* _PROBLEMS TO WORK ON_:
a) According to the passage about Donnafugata, what does the name "Donnafugata" mean in Sicilian?
b) Name every member of Baron Corrado Arezzo de Spuches's family who is identified by name in the passage about Donnafugata.
c) Carry on the passage about Donnafugata from the point where it stops.

--- QUOTED PASSAGE ---

In Sicilian, the name “Donnafugata” simply means “the woman who fled” or “the fugitive woman”.
And for one reason or another, throughout the course of time, there have been quite a few women in Sicily who have fled from one calamity or another. Not all of them have been recorded by history and not all of them have left their imprint on Sicilian topography, but certainly there are enough of them to cause confusion.
Hence, our title actually is misleading, since there are in fact several “Donnafugatas” in Sicily and several stories connected with each. Let us try to untangle some of them.
The Castle of Donnafugata
Most people will recognise the name of Donnafugata as that of the castle just south of Ragusa and which features in the Montalbano films as the home of the Mafia boss. Nowadays it is also in close proximity to an exclusive golf resort and is hence a popular excursion. Its handsome and decorative facade however, masks darker stories.
Throughout much of the nineteenth century, the castle was owned by Baron Corrado Arezzo de Spuches; an aristocrat and Sicilian statesman from Ragusa. His only daughter, Vincenzina, married the prince of Sperlinga but the marriage was not to last and her husband abandoned her shortly after the birth of their two daughters. History fails to recount the reason, but by all accounts she was constrained to retire to Paris where she died of a broken heart. The Baron Corrado Arezzo de Spuches was left as the legal guardian of his two granddaughters: Maria and Clementina. Maria married a commoner from Messina, where she was sadly to die in the 1908 earthquake. Clementina however, fell in love with a Frenchman. Knowing that her grandfather would never approve of such as liaison, she eloped with the Gaul and hoped to set sail for France.

--- INFORMATION SHOWN ---

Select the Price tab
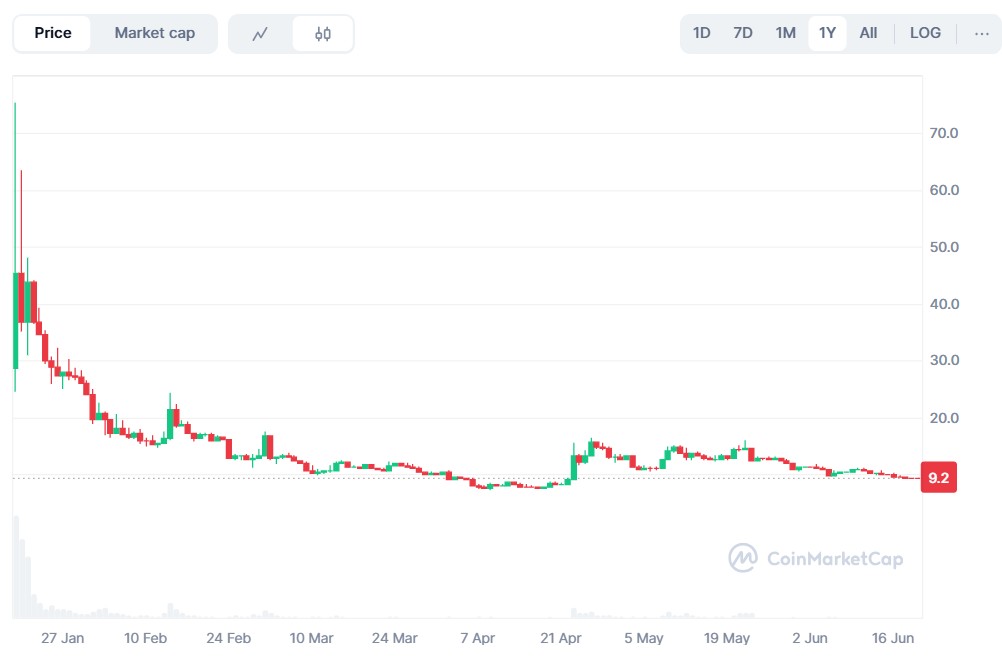 pos(53,33)
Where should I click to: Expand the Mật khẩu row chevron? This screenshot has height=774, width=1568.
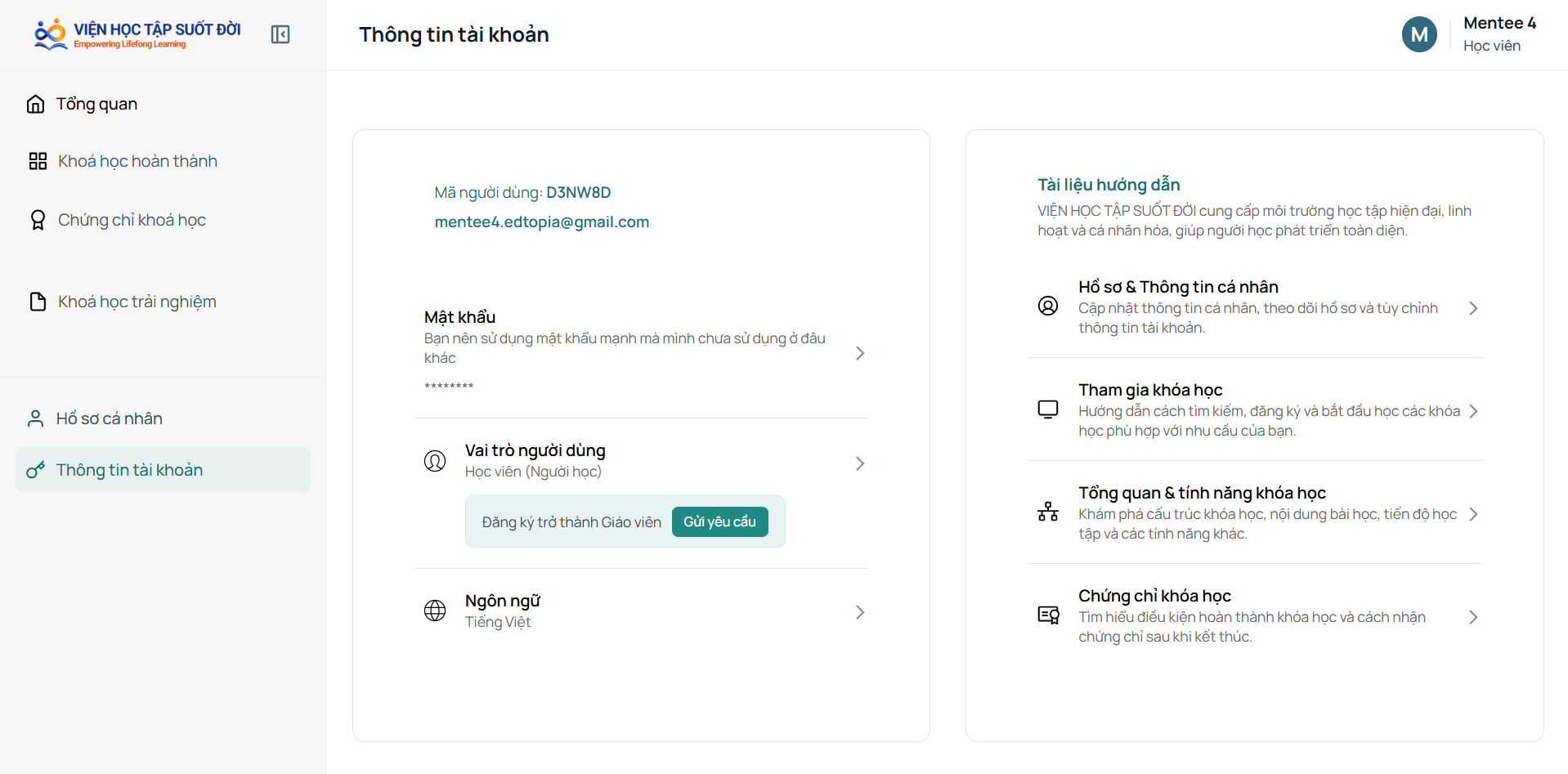(x=860, y=353)
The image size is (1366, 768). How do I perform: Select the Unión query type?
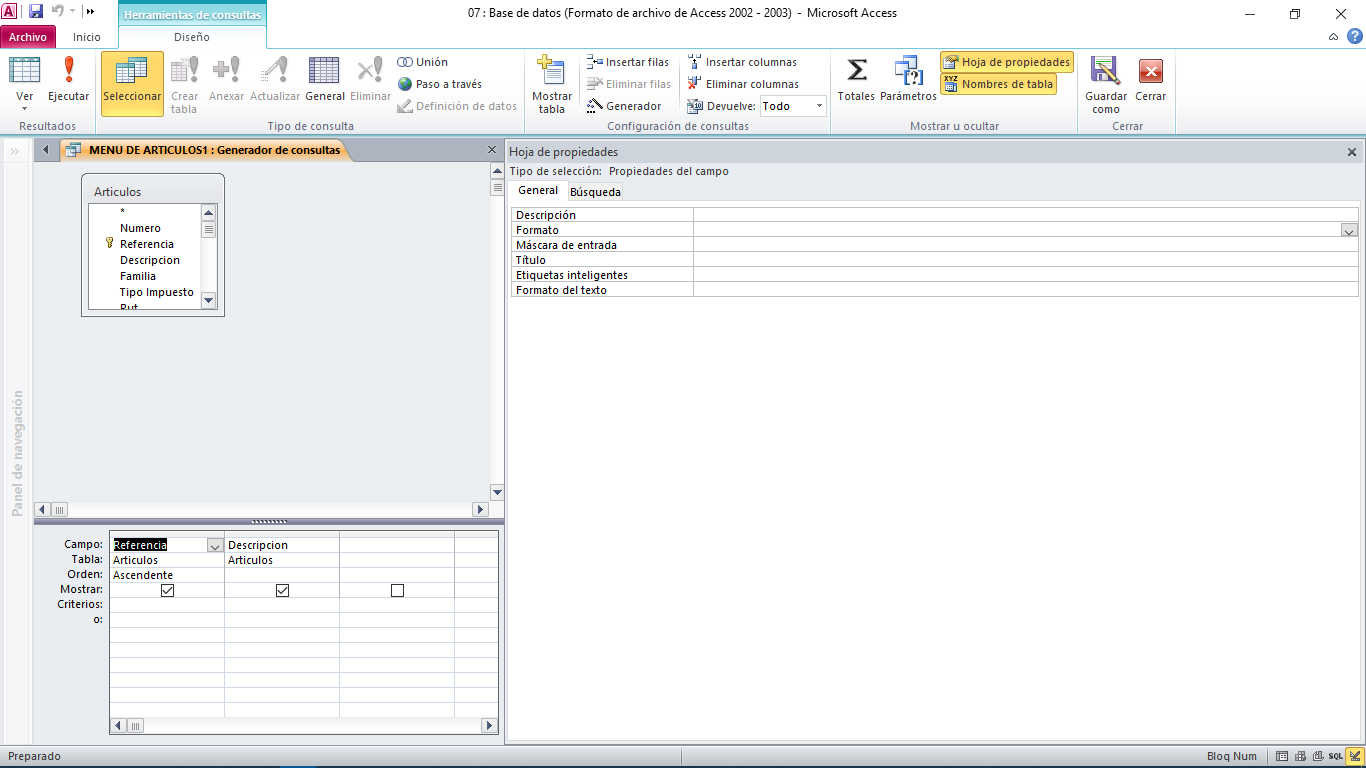(x=423, y=62)
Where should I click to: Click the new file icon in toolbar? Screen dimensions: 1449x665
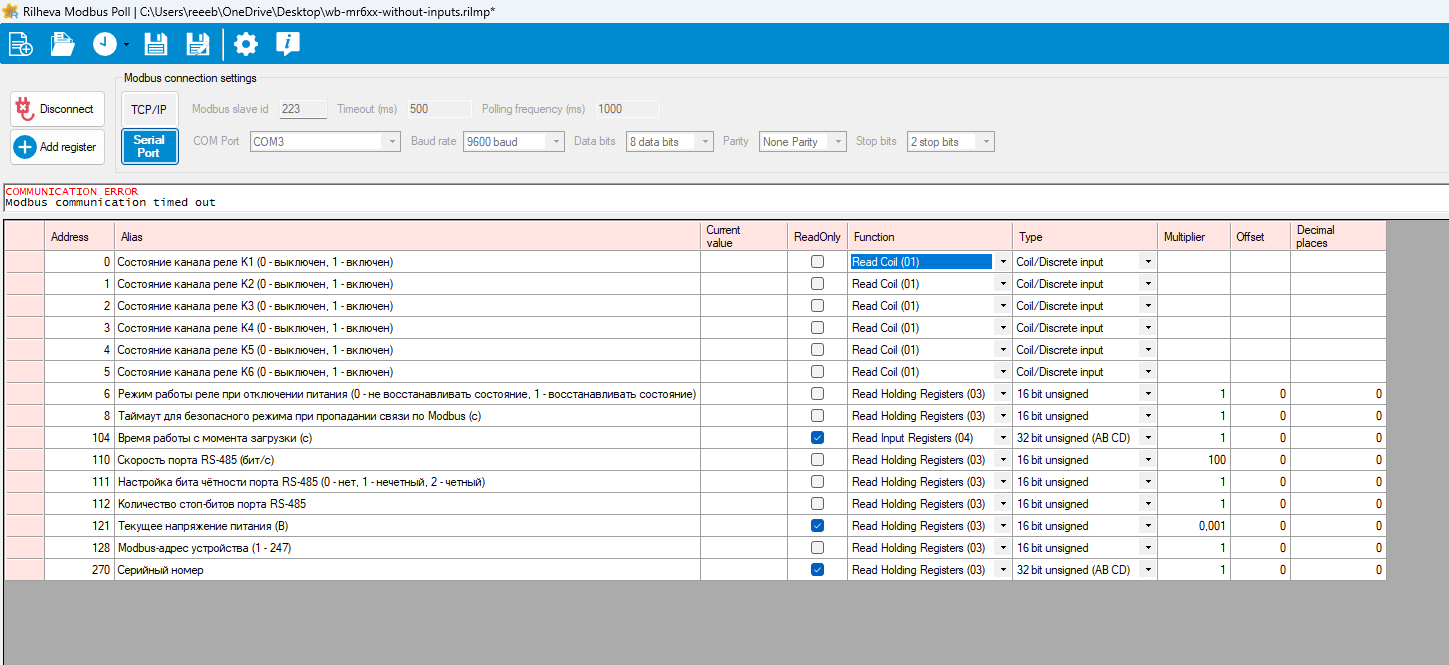pos(21,44)
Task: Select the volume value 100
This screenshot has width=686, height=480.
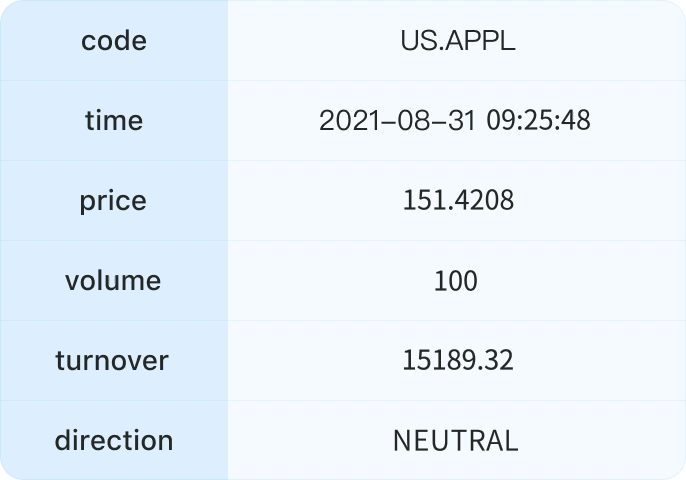Action: tap(456, 281)
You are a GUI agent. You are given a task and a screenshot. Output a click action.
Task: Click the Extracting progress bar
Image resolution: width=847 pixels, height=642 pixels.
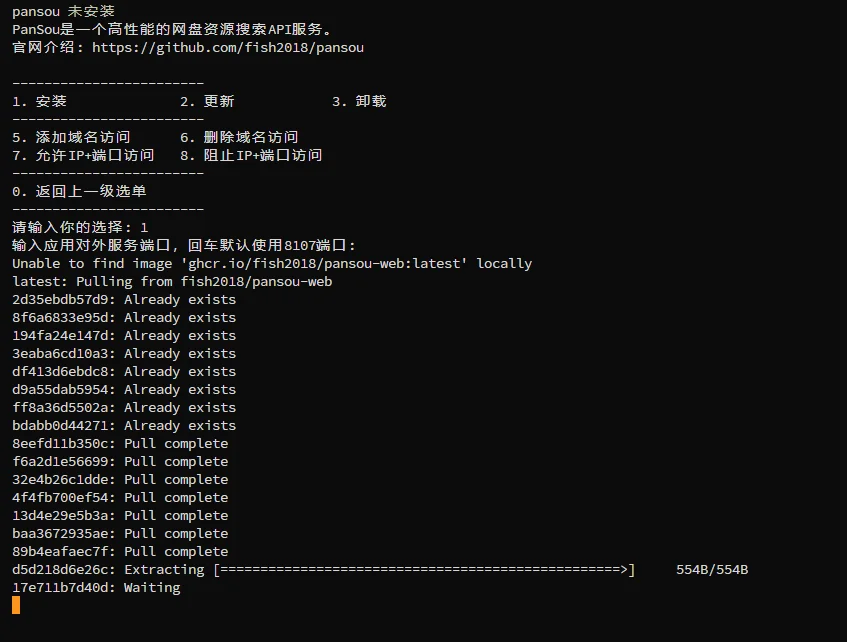[424, 569]
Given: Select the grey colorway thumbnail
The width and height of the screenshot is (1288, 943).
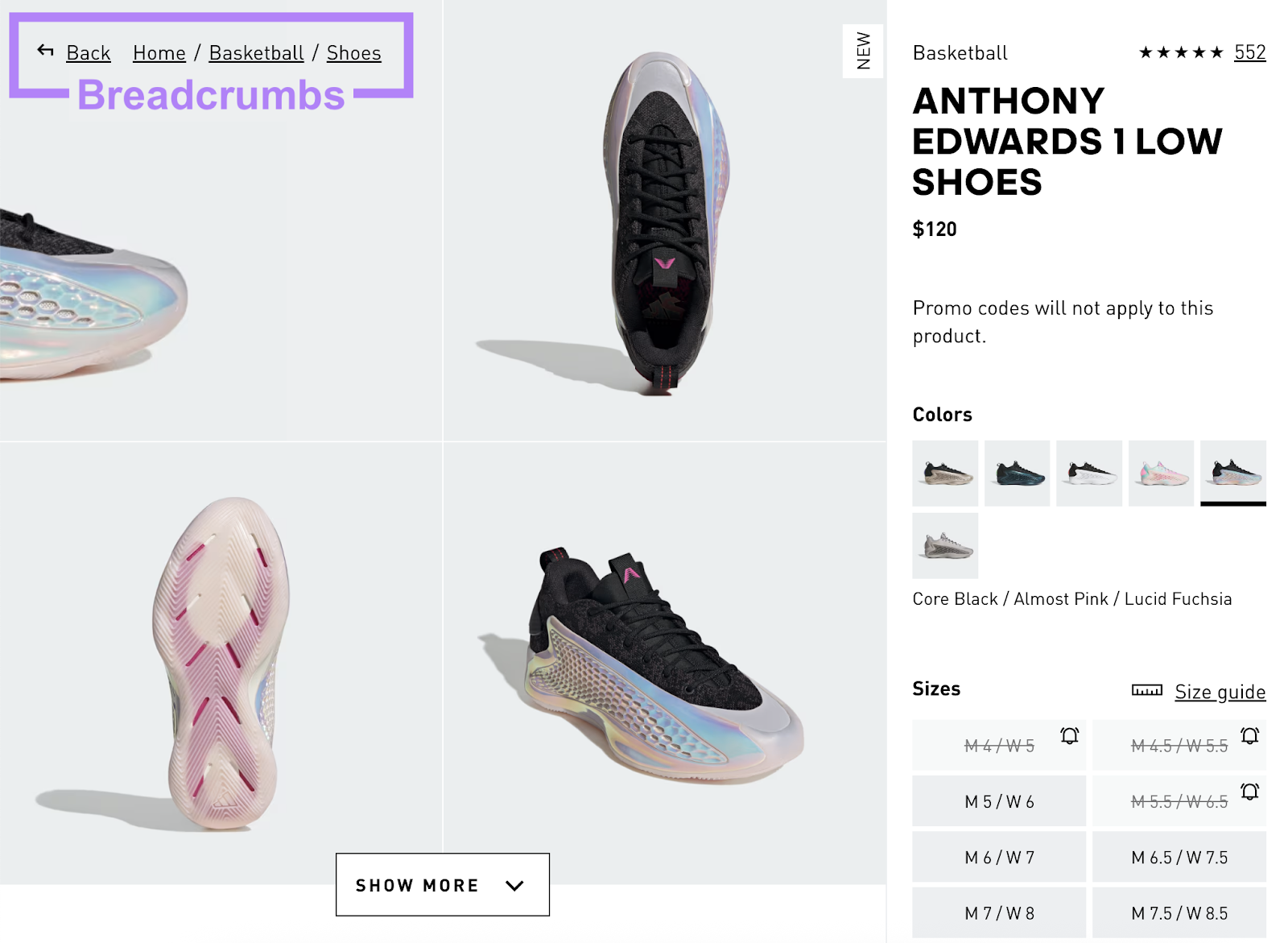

---

* _SET OF ANSWERS_:
a) It means "the woman who fled" or "the fugitive woman."

b) Vincenzina, Maria, Clementina

c)
Unbeknown to her, they had been seen fleeing by the gardener who raised the alarm and the two fugitive lovers were hauled back to the castle. In order not to compromise the family honour, they were allowed to marry, but out of sight and in Malta. And although they returned to live in the castle, Clementina was never forgiven by her grandfather who cut her out of his will. It was only after a long lawsuit that she inherited possession of the property from her cousins, but the castle was sold by her descendants to the town of Ragusa late in the last century.
It would be tempting to attribute the name of the castle to the fugitive granddaughter, but perhaps as an ominous portent, it turns out that the castle acquired its name long before this episode.
Another legend, attributes its topographical origins to events in the early fifteenth century and an episode in the life of Queen Bianca di Navarra. At that time, Sicily was ruled by the Aragonese and Bianca di Navarra had ascended to the throne through her marriage to King Martin the Younger. On his untimely death, the crown was claimed by Martin’s father – also called Martin – who instated Bianca di Navarra as the Queen Regent of Sicily.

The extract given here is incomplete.